8 Quick Facts About Easter
8 Quick Facts About
Easter:
1. The
word English word “easter” was adapted from the Anglo-Saxon name for the pagan
goddess Eastre or Estera. Devotees made
sacrifice to this goddess during the month of April, hence the name was
transferred to the Passover celebration occurring around the same time. See also Alexander Hislop's definitive work, The Two Babylons, for further study on the pagan origins of easter.
© Photographer: Shawna Caldwell | Agency: Dreamstime.com
2. The
word “easter” does not actually occur in Scripture. The translators of the King James Version of
the Bible supplied the word in the place of the Greek word for Passover, pascha, at Acts 12:4. Modern English translations such as the New
King James Version rightly translate this word “Passover.”
3. Easter
was not celebrated by the early Christians anywhere in the New Testament.
4. Jesus
directed His followers to commemorate His death, burial and resurrection in the
ordinances of the Lord’s Supper and baptism by immersion. 1 Corinthians 11:23-26; Romans 6:3-5.
5. Jewish
Christians continued to celebrate the Jewish feast of Passover in commemoration
of Christ’s death on the cross, and this evolved into an annual celebratory
feast that evolved into the Easter celebration that most of Christendom
recognizes.
6. Disputes
arose later as to whether Easter should be celebrated on the Passover, without
regard to the day of the week, or on Sunday, the day that Christ arose. Those in favor of Sunday also disagreed as to
which Sunday it should fall on. The church
bishops attempted to settle the dispute by stating that it should be celebrated
on Sunday, at the Council of Nicea in 325 A. D.

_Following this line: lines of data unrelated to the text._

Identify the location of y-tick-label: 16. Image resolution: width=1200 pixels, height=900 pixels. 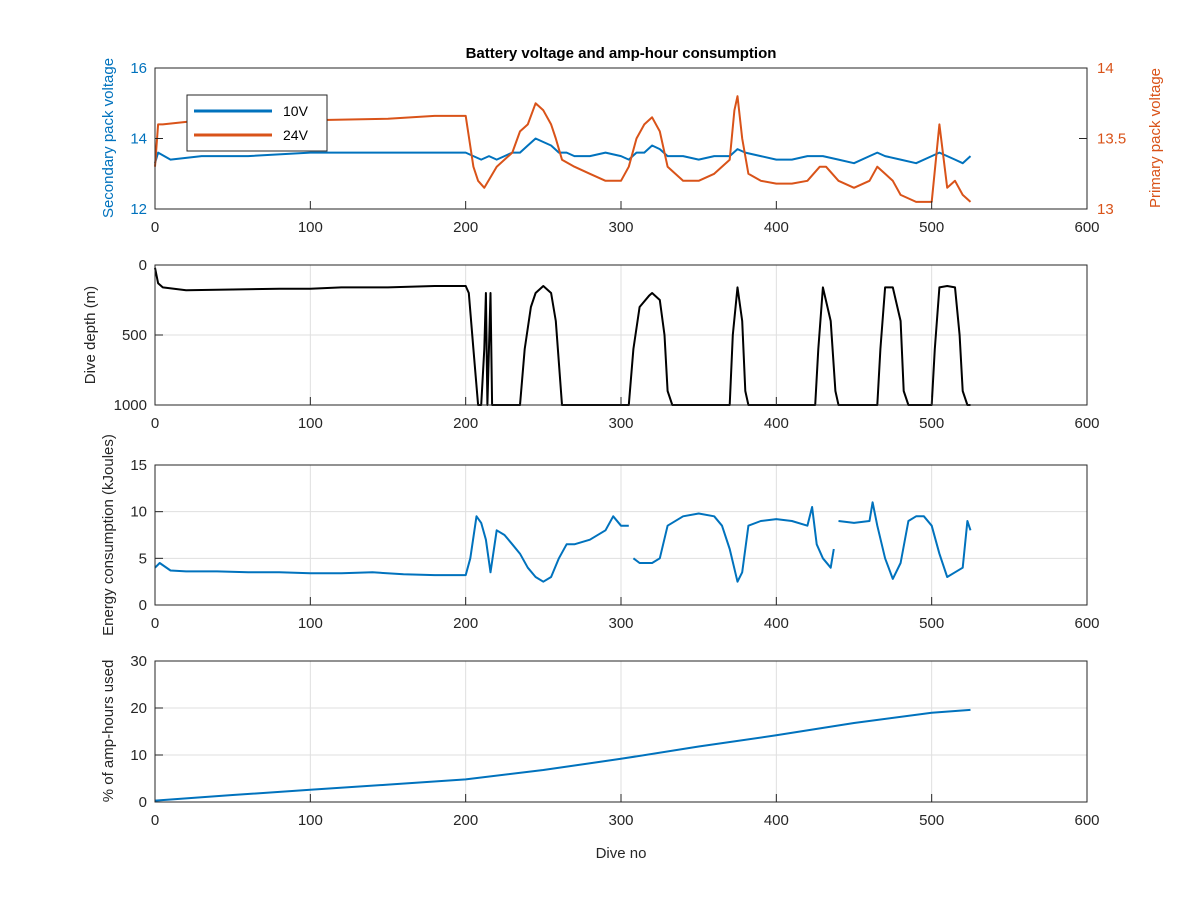
(138, 68).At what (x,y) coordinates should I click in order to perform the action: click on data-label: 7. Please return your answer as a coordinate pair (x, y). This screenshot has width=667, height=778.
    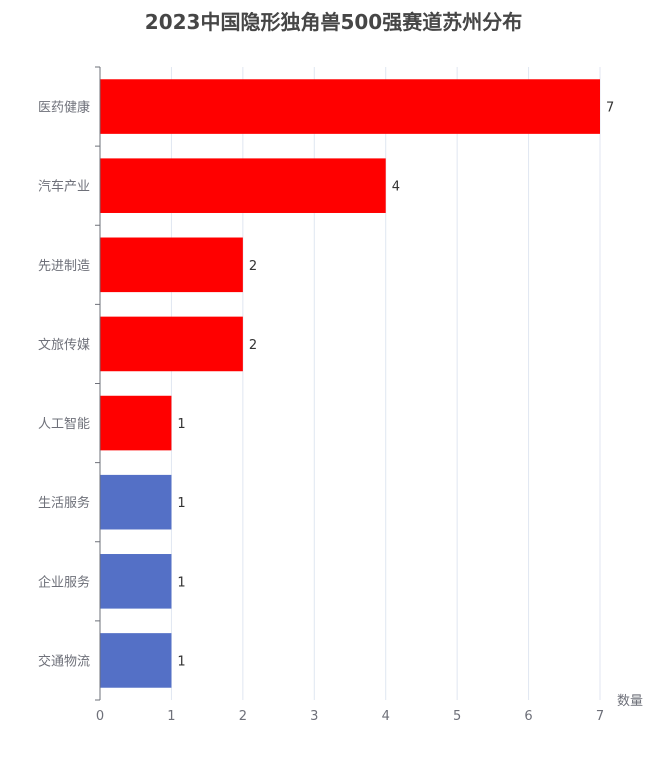
    Looking at the image, I should click on (610, 108). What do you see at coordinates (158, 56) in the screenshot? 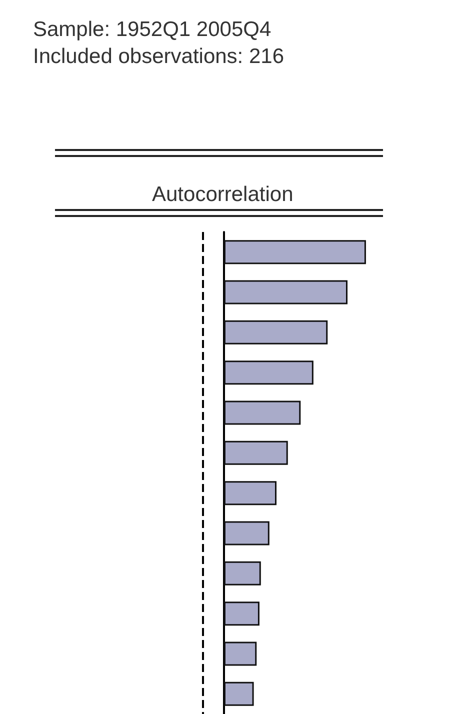
I see `chart-subtitle: Included observations: 216` at bounding box center [158, 56].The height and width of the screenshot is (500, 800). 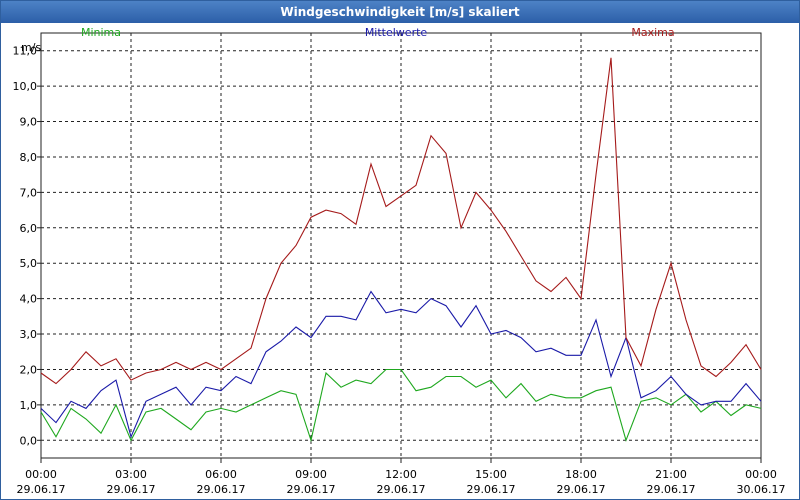 What do you see at coordinates (221, 474) in the screenshot?
I see `x-tick-time: 06:00` at bounding box center [221, 474].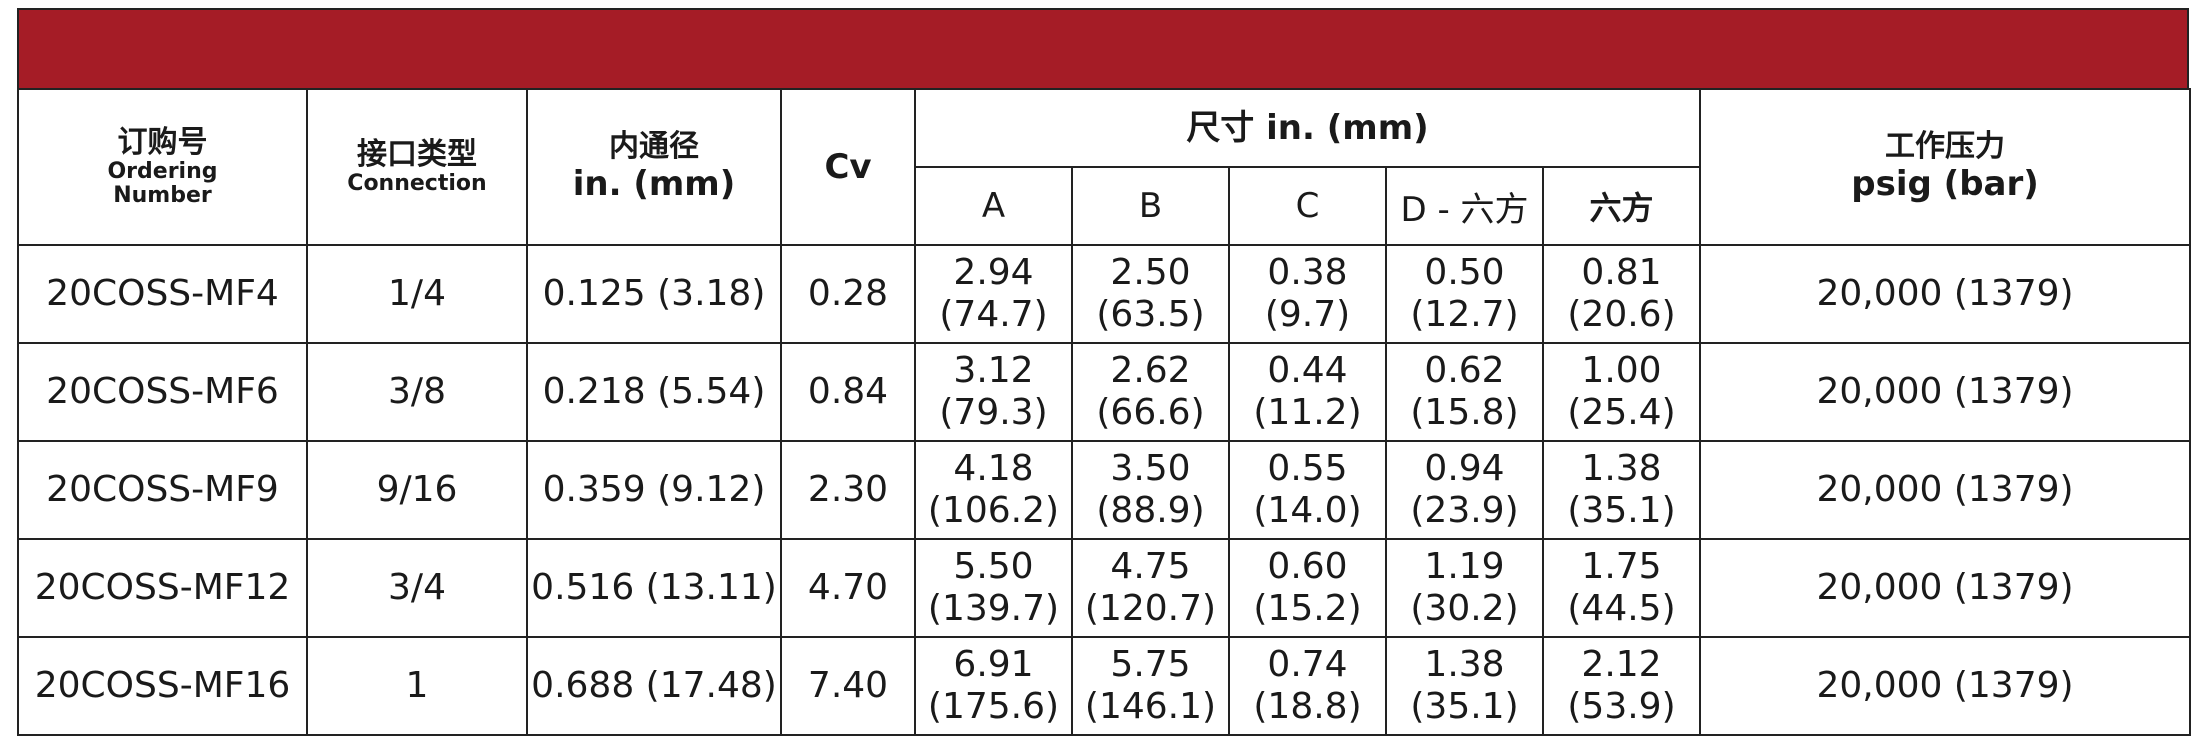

But they never specified which Sunday it should be celebrated on. Eventually, the Western church adopted the rule
of celebrating Easter on the "Sunday following the
14th day of the calendar moon which comes on, or after, the vernal equinox
which was fixed for March 21.”[i] This explains why the date for Easter varies
from year-to-year, because the vernal equinox is an astronomical phenomenon
that varies in its occurrence annually.
7. Easter
bunnies and colored eggs have nothing to do with Christ’s death and
resurrection. These associations came
from pagan fertility customs which migrated from their pagan origins into the Christian
Easter. As W. E. Vine points out, this
was done to make Christianity more appealing to the pagan masses that the
church sought to convert.[ii]
8. While
the festival of Easter has no basis whatsoever in any teaching of Christ or His
apostles, neither on any biblical precept, we should judge no one as ‘pagan’ for
observing it. It does serve an
evangelistic and good purpose of calling the world’s attention for a short
season to the most important and glorious event of human history and the
Christian faith: the death and
resurrection of Jesus Christ. Neither
should any Christian who observes Easter judge that Christian as less than
charitable who abstains from observing a festival that lacks biblical precept or
example to so do. However, it is a sound
principle of Christianity to stick with a plain “Thus saith the Lord” for
everything that we observe and do. When
we as Christians start declaring days and observances as holy, which God has
not commanded, we are headed down the same slippery slope as the scribes and
Pharisees in Jesus’ time. Jesus said of
them: “But in vain they do worship Me,
teaching for doctrines the commandments of men.” Matthew 15:9.